*What is required*
Look below for the line that has "매우 불만족 (1214, 1387)". Set down the lines from there through the line that has "소속 및 산하기관 (1140, 1457)", exactly as written.

-- Opening Marker --

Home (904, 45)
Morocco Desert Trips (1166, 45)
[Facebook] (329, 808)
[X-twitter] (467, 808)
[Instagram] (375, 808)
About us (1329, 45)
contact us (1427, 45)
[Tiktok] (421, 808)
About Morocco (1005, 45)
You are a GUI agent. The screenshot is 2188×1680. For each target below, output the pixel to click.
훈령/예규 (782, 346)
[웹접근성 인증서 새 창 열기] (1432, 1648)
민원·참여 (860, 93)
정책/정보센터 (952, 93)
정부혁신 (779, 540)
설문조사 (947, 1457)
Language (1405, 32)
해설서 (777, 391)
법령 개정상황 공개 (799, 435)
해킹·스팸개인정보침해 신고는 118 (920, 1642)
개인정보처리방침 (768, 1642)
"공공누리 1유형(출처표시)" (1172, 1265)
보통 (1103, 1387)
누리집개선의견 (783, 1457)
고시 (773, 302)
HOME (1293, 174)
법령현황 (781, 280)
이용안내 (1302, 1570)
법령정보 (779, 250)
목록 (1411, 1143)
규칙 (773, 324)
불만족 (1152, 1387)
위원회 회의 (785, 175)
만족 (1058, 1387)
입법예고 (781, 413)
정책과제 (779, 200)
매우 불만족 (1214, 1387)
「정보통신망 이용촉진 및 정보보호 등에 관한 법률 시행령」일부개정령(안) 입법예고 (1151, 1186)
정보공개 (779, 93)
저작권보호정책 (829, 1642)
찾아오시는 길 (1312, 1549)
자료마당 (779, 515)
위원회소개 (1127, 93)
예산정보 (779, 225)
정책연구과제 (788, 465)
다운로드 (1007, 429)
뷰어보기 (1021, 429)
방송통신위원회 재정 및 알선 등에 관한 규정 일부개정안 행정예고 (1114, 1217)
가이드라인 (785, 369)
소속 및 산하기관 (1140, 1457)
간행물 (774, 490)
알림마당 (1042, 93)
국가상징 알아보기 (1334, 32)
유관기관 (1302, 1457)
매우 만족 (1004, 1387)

-- Closing Marker --

*Response*
매우 불만족 (1214, 1387)
「정보통신망 이용촉진 및 정보보호 등에 관한 법률 시행령」일부개정령(안) 입법예고 (1151, 1186)
정보공개 (779, 93)
저작권보호정책 (829, 1642)
찾아오시는 길 (1312, 1549)
자료마당 (779, 515)
위원회소개 (1127, 93)
예산정보 (779, 225)
정책연구과제 (788, 465)
다운로드 (1007, 429)
뷰어보기 (1021, 429)
방송통신위원회 재정 및 알선 등에 관한 규정 일부개정안 행정예고 (1114, 1217)
가이드라인 (785, 369)
소속 및 산하기관 (1140, 1457)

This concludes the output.